Von La Laguna aus geht es auch über die Landstraße in den Norden, in dem Ihr viel Landwirtschaft und urkanarische Orte findet. Große Bananenplantagen an der Küste und weite Weingebiete mit Terrassenfeldern an den Hängen der Berge sorgen für ein schönes Landschaftsbild, während sich weiter oben ausgedehnte Kiefernwälder befinden.

Ein Highlight ist hier das Orotavatal, über dem majestätisch der Teide thront. Hier lohnt sich ein Besuch von La Orotava, dass eine wunderschöne Altstadt hat, die für die vielen schön verzierten Balkone aus Holz bekannt ist. Von hier aus geht es ebenfalls hoch zum Teide, wobei die Serpentinen auf dieser Strecke deutlich fordernder sind, als bei der Tour durch den Mercedeswald.

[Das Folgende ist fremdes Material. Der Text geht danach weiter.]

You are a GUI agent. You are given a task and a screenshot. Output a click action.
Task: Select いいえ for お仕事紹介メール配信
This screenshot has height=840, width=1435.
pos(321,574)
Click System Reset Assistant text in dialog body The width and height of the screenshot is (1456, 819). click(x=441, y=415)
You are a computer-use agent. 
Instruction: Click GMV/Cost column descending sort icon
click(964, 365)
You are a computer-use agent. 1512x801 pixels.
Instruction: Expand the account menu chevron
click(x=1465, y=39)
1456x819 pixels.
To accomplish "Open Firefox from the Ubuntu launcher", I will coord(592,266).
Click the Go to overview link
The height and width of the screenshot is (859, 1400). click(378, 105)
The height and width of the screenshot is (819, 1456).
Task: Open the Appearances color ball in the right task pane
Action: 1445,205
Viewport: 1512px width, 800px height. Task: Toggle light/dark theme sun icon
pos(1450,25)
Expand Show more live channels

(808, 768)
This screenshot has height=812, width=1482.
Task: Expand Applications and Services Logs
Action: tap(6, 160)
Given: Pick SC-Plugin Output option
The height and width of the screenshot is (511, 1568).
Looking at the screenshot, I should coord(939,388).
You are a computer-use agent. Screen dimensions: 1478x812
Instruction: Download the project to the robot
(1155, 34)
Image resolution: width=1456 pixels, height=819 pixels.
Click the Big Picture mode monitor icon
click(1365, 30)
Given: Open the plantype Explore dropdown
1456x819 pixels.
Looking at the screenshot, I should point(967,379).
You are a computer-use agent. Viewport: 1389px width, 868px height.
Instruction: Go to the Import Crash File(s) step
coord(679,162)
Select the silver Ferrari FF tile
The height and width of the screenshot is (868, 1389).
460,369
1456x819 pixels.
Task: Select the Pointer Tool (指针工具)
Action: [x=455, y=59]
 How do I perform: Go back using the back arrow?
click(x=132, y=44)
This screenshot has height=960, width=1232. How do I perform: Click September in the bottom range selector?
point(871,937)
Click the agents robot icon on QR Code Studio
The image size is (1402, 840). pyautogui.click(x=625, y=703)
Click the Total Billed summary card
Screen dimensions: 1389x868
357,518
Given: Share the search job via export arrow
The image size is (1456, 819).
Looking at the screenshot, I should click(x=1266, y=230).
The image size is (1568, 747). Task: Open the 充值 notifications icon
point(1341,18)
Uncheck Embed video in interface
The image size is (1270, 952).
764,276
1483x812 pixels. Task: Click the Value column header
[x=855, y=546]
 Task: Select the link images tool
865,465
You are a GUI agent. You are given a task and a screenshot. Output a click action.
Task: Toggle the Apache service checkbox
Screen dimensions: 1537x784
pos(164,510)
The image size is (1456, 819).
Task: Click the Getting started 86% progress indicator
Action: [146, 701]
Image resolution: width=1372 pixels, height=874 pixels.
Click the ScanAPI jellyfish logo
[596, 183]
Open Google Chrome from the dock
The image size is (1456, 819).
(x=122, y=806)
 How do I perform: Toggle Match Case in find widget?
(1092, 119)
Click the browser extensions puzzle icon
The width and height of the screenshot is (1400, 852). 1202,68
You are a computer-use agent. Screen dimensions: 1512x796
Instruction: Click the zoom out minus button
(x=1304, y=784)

Mit dem Verlassen des Orotavatals in westliche Richtung an der Küste entlang erreicht Ihr den ursprünglichsten Bereich von Teneriffa. Hier gibt es nur noch Landwirtschaft, und der Tourismus beschränkt sich auf Individualurlauber, die es in die Natur und die Wandergebiete zieht. Das Zentrum der Region ist Icod de los Vinos.

Zurück in den Südwesten

Von Icod de los Vinos aus geht es über die Berge zurück in den Südwesten, wobei die Straße über den Pass von Erjos im Rücken des Teide nach Santiago del Teide führt, das sich zwischen dem Nationalpark und dem Tenogebirge befindet. Hier lohnt sich ein Besuch von Teno el Alto, denn von dort aus könnt Ihr direkt bis auf die Klippen von Los Gigantes spazieren, die das Wahrzeichen des Südwestens sind. Wer diesen Abstecher nicht machen möchte, fährt von Santiago del Teide aus einfach weiter nach Chio und von dort aus weiter an die Südwestküste.

Somit ergibt sich bereits bei einer einzigen Inselumrundung die Möglichkeit, den kompletten Abwechslungsreichtum der Insel zu erleben. Dass dabei natürlich nicht alle Highlights von Teneriffa in einem Abwasch erledigt werden können, versteht sich von selbst. Wir empfehlen Euch daher, den Urlaub in einer privaten Ferienunterkunft auf Teneriffa zu planen, ganz gleich, ob Ihr das Motorrad mitbringt, oder vor Ort mietet. Als Selbstversorger unterliegt Ihr keinen festen Essenszeiten.